= Singjay =

Jamaican style of reggae vocals

Singjaying is a Jamaican style of reggae vocals combining toasting and singing in an elastic format that encourages rhythmically compelling and texturally impressive vocal embellishments. The performer is called a singjay, a combination of singer and deejay.

The fusion of singing and deejaying occurred early in reggae music. Artists like Big Youth combined singing and toasting on tracks like "Sky Juice", "Every Negro Is a Star" and "Hit the Road Jack". However, the term "singjay" more accurately describes the transition from singer to deejay, rather than deejay to singer. This phenomenon happened years after the deejay style had gone mainstream.
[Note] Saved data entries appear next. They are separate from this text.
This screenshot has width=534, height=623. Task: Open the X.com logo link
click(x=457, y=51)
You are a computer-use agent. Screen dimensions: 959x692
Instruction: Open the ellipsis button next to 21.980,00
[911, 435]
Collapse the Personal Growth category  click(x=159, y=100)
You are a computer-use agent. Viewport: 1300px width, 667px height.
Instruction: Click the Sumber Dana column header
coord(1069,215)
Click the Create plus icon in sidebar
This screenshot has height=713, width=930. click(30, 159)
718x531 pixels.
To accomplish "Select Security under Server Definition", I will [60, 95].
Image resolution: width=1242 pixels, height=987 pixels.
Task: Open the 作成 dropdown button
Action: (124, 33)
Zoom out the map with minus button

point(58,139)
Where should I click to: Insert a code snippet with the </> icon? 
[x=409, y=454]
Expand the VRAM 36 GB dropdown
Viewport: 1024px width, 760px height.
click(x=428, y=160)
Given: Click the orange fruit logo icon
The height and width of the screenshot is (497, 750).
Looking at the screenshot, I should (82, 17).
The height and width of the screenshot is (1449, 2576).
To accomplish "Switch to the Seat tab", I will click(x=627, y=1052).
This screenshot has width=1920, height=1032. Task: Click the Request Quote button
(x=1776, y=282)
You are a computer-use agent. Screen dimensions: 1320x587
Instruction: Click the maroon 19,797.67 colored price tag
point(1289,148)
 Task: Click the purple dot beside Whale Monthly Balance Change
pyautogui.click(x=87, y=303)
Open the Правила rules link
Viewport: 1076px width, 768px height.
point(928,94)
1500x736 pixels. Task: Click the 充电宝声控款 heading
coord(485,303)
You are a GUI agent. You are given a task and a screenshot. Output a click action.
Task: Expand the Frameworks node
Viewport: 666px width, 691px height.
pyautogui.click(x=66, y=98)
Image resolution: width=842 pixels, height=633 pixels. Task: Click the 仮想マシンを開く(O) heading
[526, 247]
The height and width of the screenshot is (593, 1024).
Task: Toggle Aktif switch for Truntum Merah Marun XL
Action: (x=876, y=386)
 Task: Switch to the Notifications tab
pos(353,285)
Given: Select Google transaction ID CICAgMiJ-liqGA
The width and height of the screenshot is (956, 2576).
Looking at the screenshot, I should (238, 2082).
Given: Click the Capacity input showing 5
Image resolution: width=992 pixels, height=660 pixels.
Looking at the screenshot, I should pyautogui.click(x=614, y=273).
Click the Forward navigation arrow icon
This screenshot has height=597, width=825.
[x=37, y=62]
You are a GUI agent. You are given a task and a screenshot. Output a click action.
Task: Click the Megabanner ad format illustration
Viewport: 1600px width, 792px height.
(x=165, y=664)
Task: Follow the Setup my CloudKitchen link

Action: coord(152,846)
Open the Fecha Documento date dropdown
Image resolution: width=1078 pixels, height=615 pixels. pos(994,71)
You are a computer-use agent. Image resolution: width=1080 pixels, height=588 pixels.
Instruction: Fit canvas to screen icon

Among the earliest performers of what would later be known as singjaying is Michael Rose, who used to integrate highly rhythmic but completely meaningless deejay "scatting" in his roots songs. As the rhythm of reggae changed in the late 1970s and became what is now known as "rockers" style reggae, the themes changed as well. The classic roots themes were slowly being replaced by songs inspired by life at the dancehall. A change in vocal delivery accompanied this thematic change. Artists such as Echo Minott and Little John represent this "rockers" singjay style. Half Pint, known mostly for his "lovers" style, incorporated a singjay vocal style into his classic hit "Greetings". Around the mid-'80s, the singjay style became the dominant and mainstream form of expression in Jamaican music. Dennis Alcapone, Prince Hammer, Prince Jazzbo, Dillinger, Clint Eastwood, Trinity, U Brown, U-Roy, I-Roy, Eek-A-Mouse, Anthony Red Rose, King Kong, Pinchers, Wayne Smith, Courtney Melody, Conroy Smith, Lilly Melody, Eccleton Jarrett, Nitty Gritty and Yami Bolo are all original singjays. Today's singjays include artists such as Shalkal Carty, Mr. Vegas, and Mavado, among others.